:: Assignment ::
If a line of the records contains the word "click", list it.

:: Study material ::
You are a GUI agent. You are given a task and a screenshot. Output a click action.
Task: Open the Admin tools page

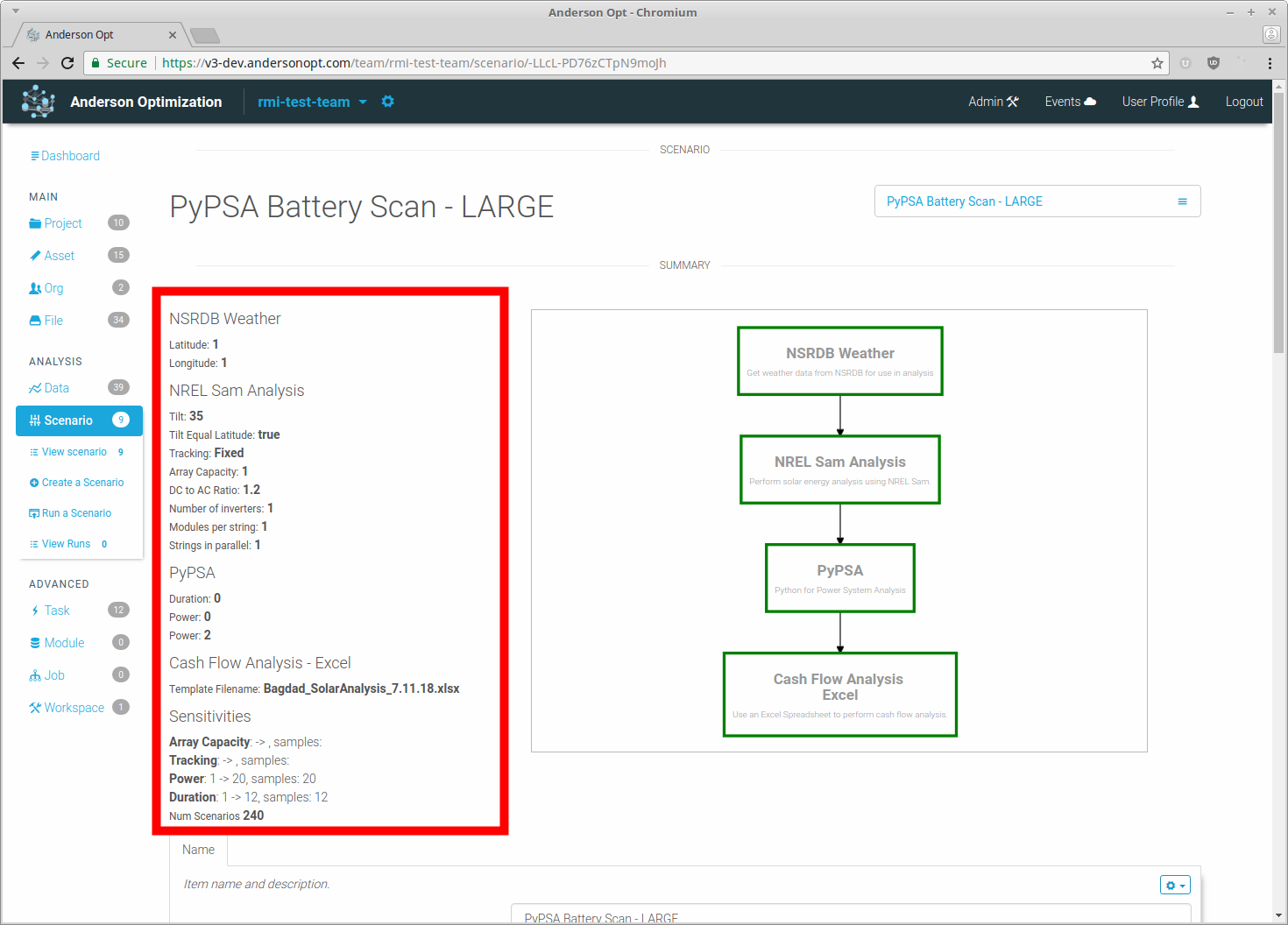(993, 102)
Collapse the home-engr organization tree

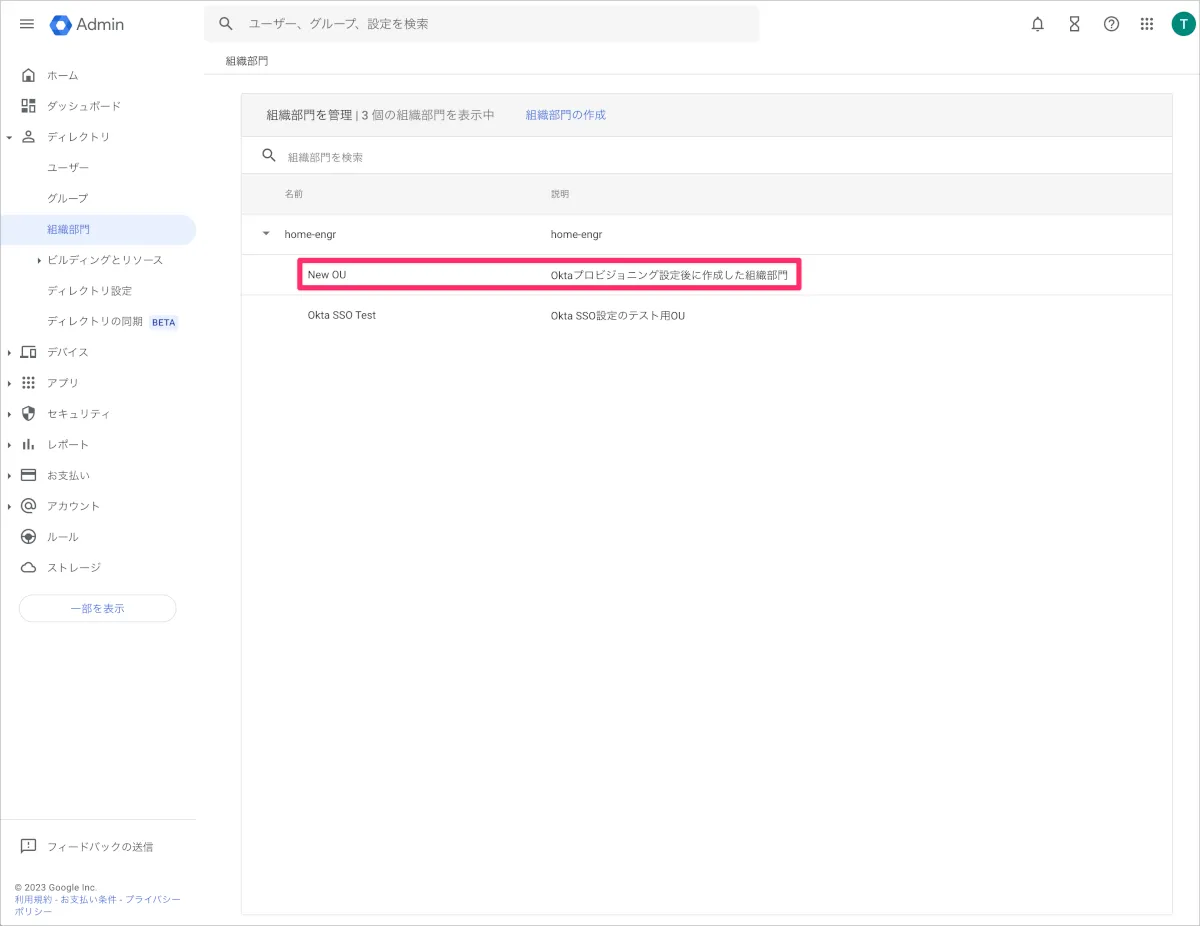(x=266, y=234)
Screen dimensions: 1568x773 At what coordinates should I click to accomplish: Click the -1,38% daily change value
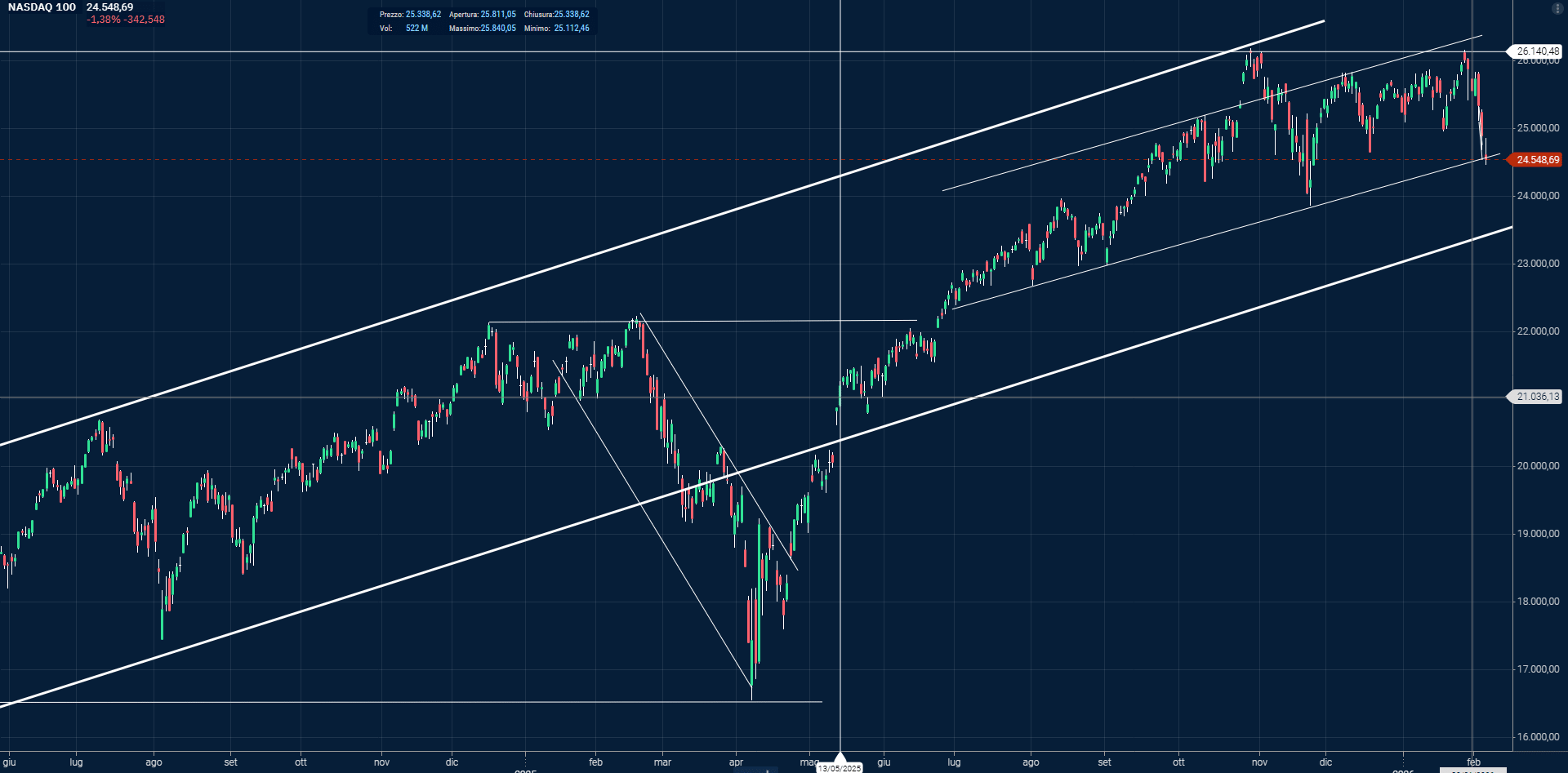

:: Response to the exercise ::
You are a GUI agent. You are given a task and a screenshot. Output a click action.
Screen dimensions: 1568x773 At what coordinates should I click to accomplish: Click the -1,38% daily change value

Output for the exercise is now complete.